Вопросы и задания:
1: Процитируйте исходный текст от слов "От угла аэродрома, с" до слов "не обратил внимания." включительно.
2: Каким именем, согласно исходному тексту, рассказчик назвался турецкому офицеру?

Исходный текст:

----------------------------------------

От угла аэродрома, с южного края станции мы направились к городу. Там под навесами стояли старые аэропланы «альбатрос», и вокруг слонялись люди. Один из них, сирийский солдат, начал расспрашивать нас о наших деревнях, и много ли «правительства» там, где мы живем. Это был, возможно, потенциальный дезертир, искавший убежища. Мы, наконец, отвязались от него и повернули прочь. Кто-то позвал нас по-турецки. Мы продолжали идти, притворяясь глухими; но сержант пошел за нами, и грубо взял меня за руку со словами: «Бей требует тебя». Было слишком много свидетелей, чтобы драться или спасаться, и я пошел добровольно. На Фариса он не обратил внимания.

Меня провели через высокий забор к группе из множества бараков и нескольких зданий. Мы прошли в грязную комнату, перед которой была земляная терраса, на которой сидел тучный турецкий офицер, подвернув под себя одну ногу. Он едва взглянул на меня, когда сержант ввел меня и долго ему что-то докладывал по-турецки. Он спросил мое имя: я назвался Ахмедом ибн Багром, черкесом из Кунейтры. «Дезертир?» «Но у нас, черкесов, нет военной службы». Он повернулся, уставился на меня и очень медленно сказал: «Ты лжец. Запиши его в твой отряд, Хассан Човиш, и сделай все необходимое, пока бей не пошлет за ним».

----------------------------------------

Предоставленный материал:
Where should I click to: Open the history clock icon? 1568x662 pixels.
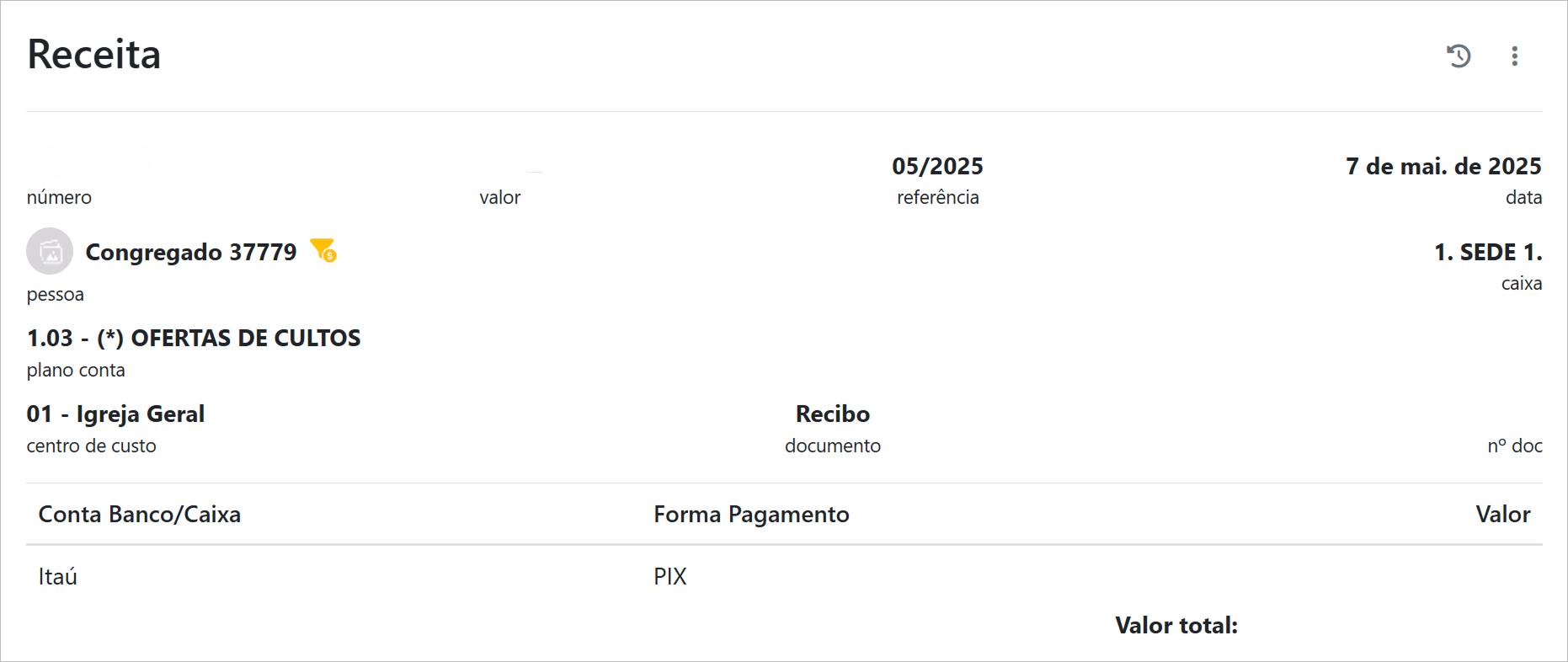tap(1459, 56)
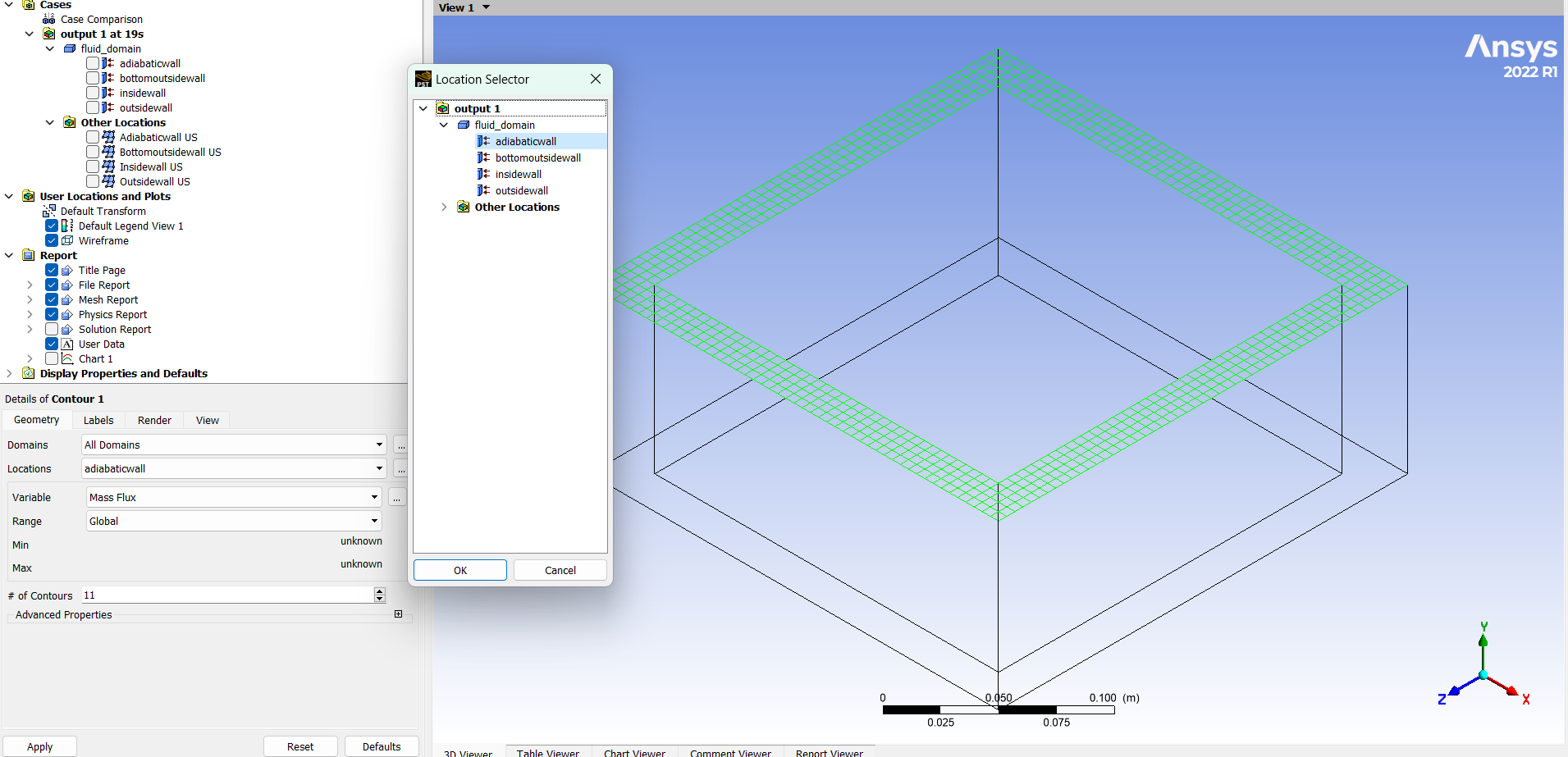Click the insidewall boundary icon in Location Selector
The width and height of the screenshot is (1568, 757).
484,174
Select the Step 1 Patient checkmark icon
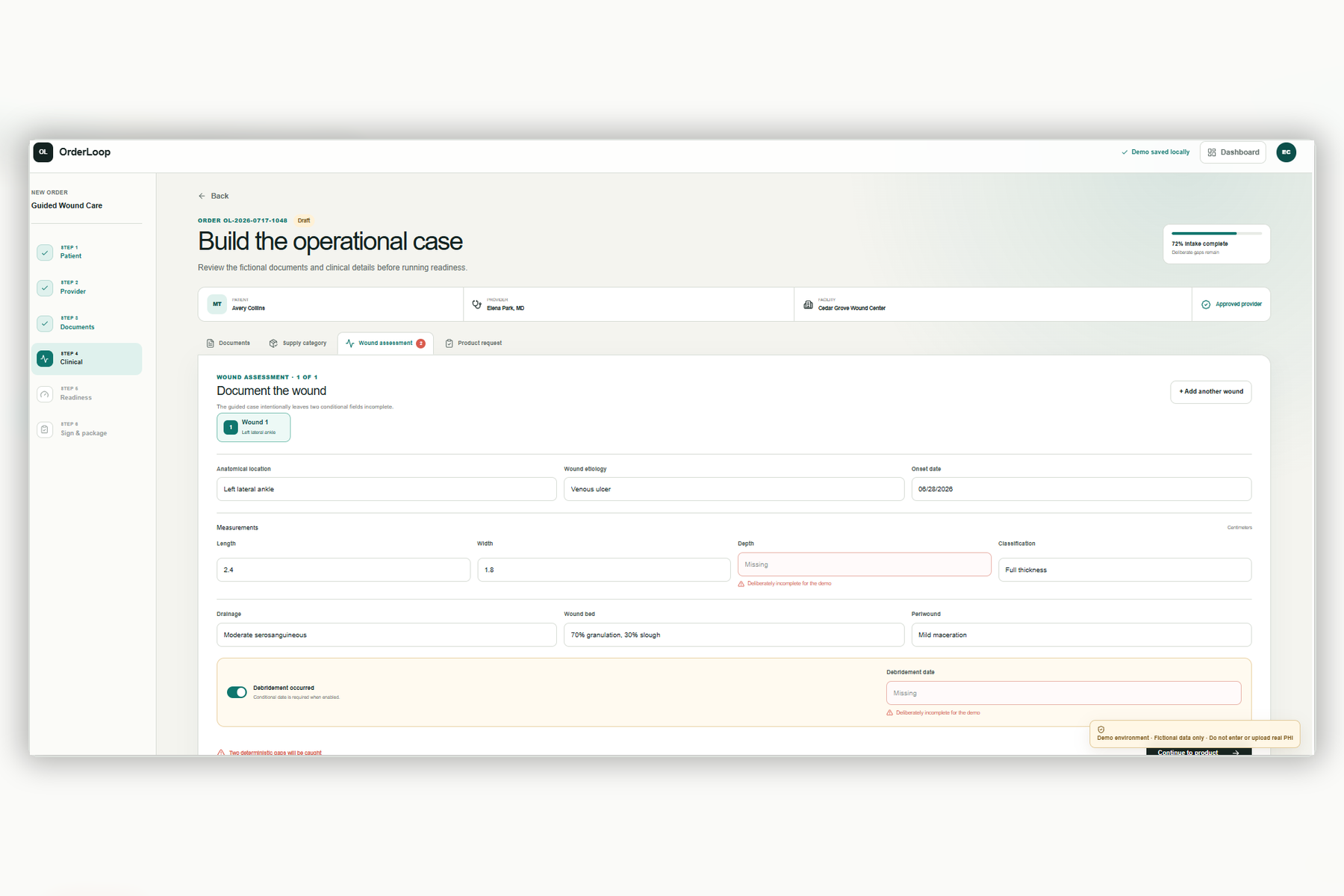Screen dimensions: 1344x896 [x=45, y=252]
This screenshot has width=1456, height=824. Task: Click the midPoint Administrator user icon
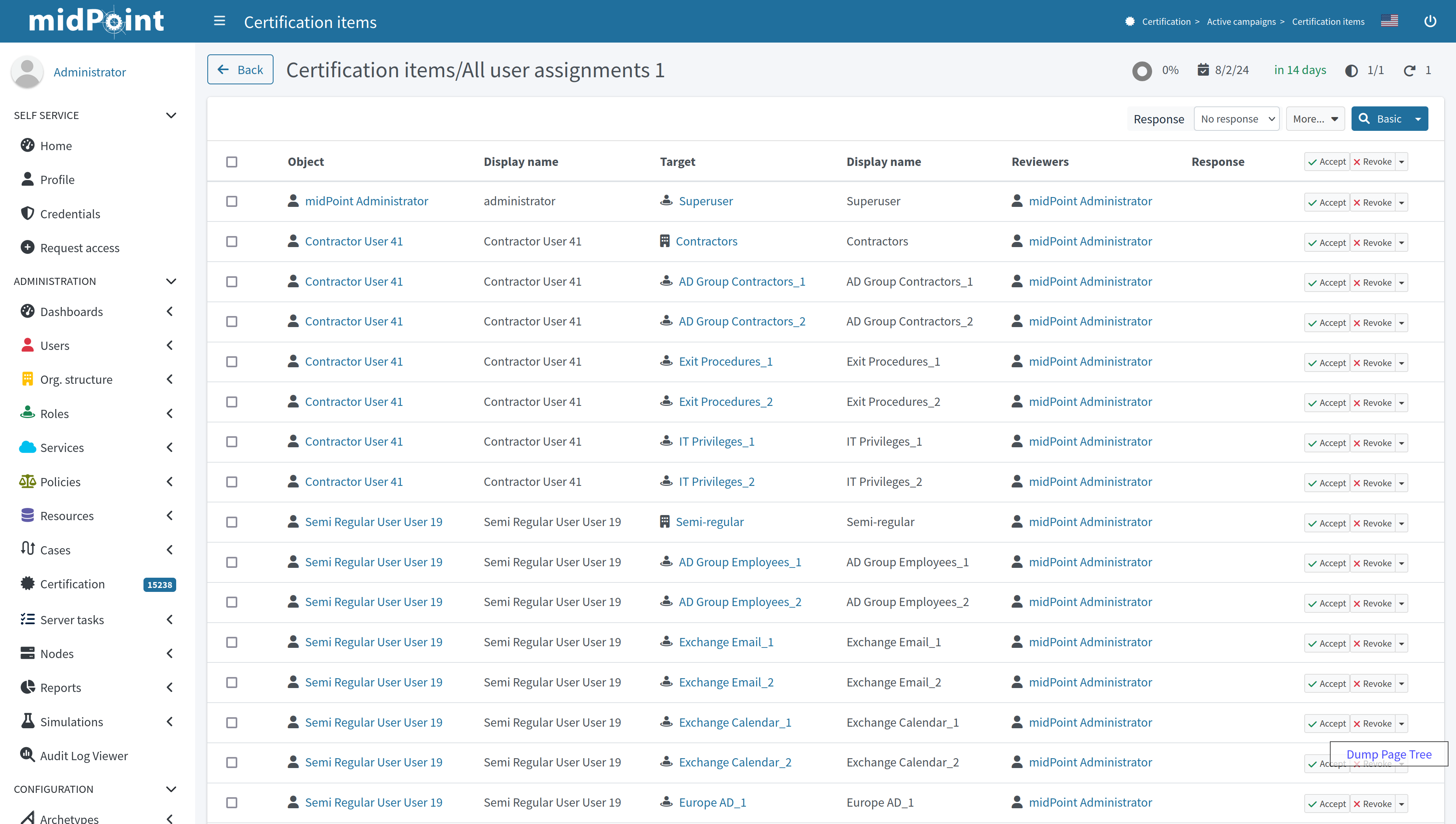pos(27,71)
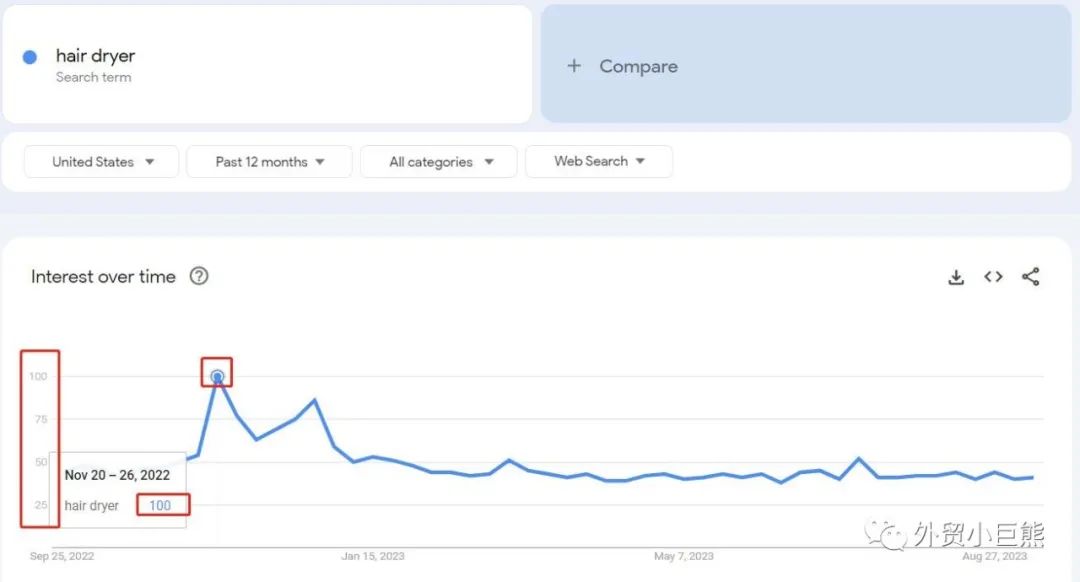The height and width of the screenshot is (582, 1080).
Task: Share the Interest over time chart
Action: click(1031, 277)
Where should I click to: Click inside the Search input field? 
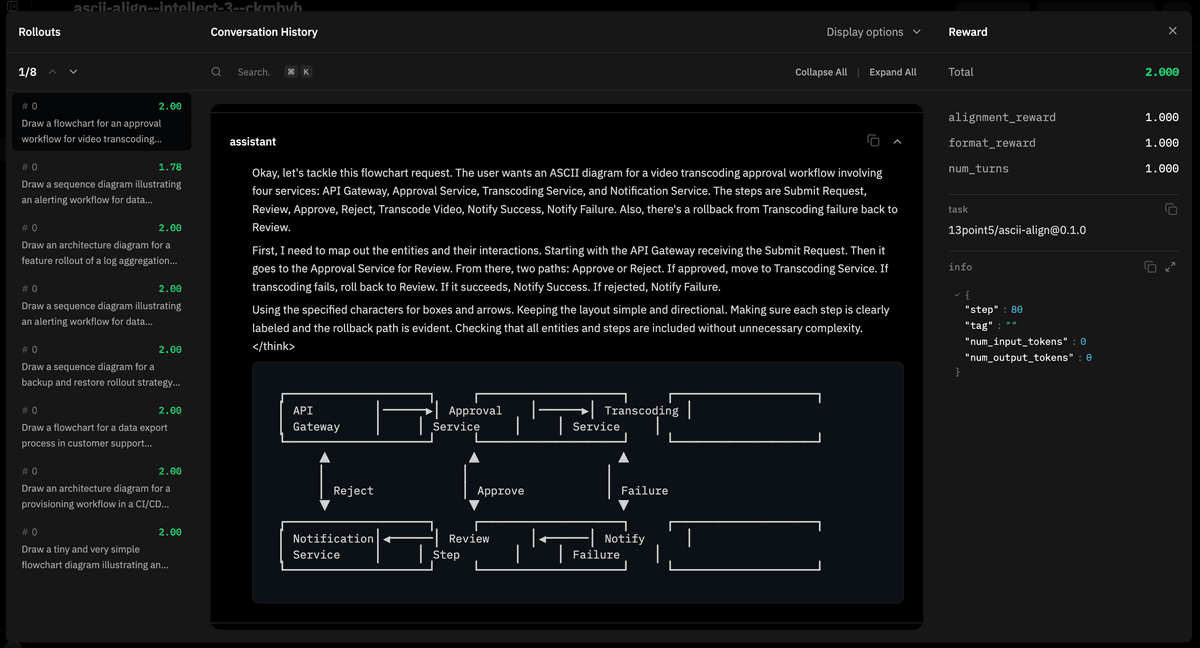tap(252, 71)
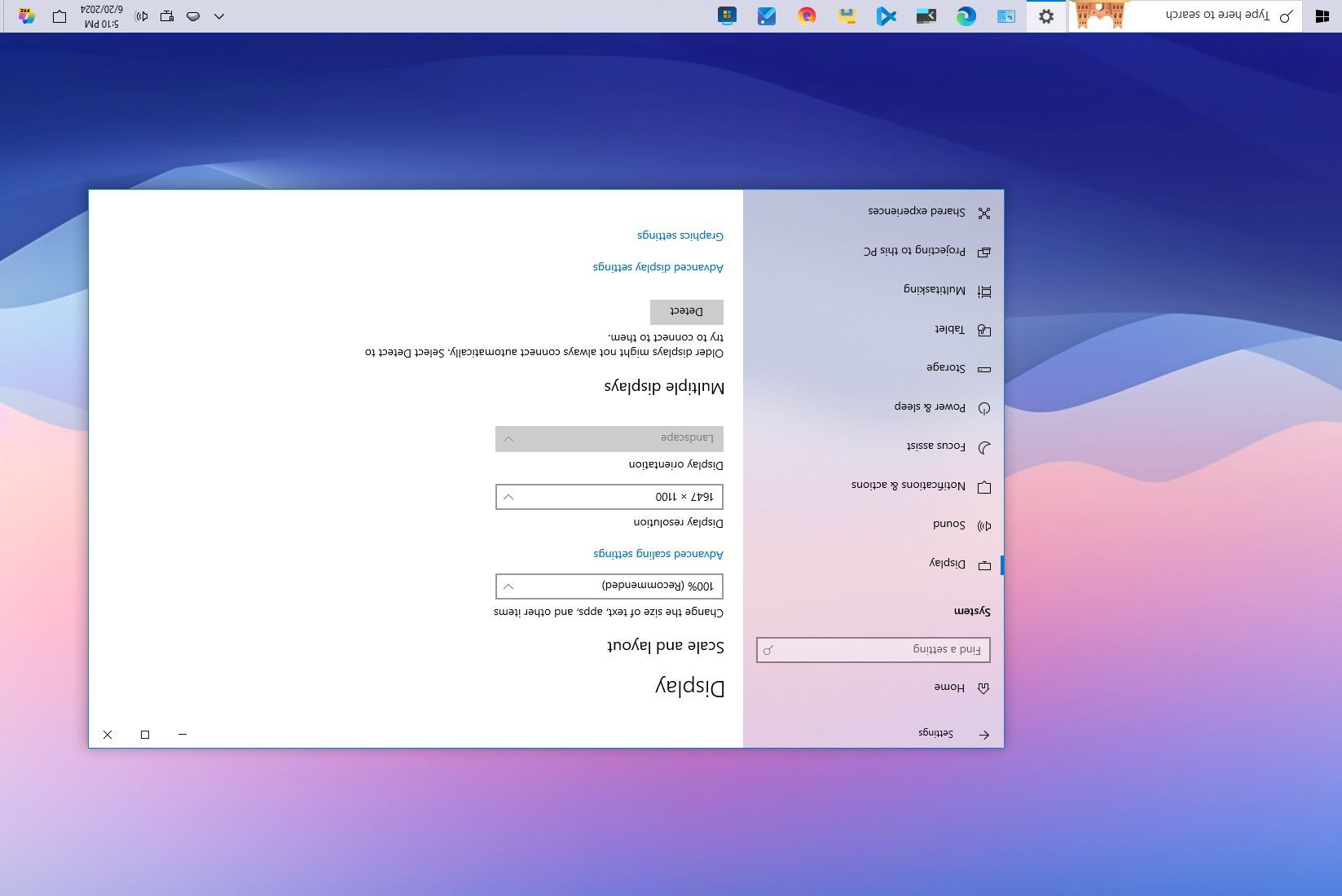
Task: Click the Find a setting search box
Action: [873, 649]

----------------------------------------

Готовые ответы:
1:
От угла аэродрома, с южного края станции мы направились к городу. Там под навесами стояли старые аэропланы «альбатрос», и вокруг слонялись люди. Один из них, сирийский солдат, начал расспрашивать нас о наших деревнях, и много ли «правительства» там, где мы живем. Это был, возможно, потенциальный дезертир, искавший убежища. Мы, наконец, отвязались от него и повернули прочь. Кто-то позвал нас по-турецки. Мы продолжали идти, притворяясь глухими; но сержант пошел за нами, и грубо взял меня за руку со словами: «Бей требует тебя». Было слишком много свидетелей, чтобы драться или спасаться, и я пошел добровольно. На Фариса он не обратил внимания.

2: Ахмед ибн Багр, черкес из Кунейтры.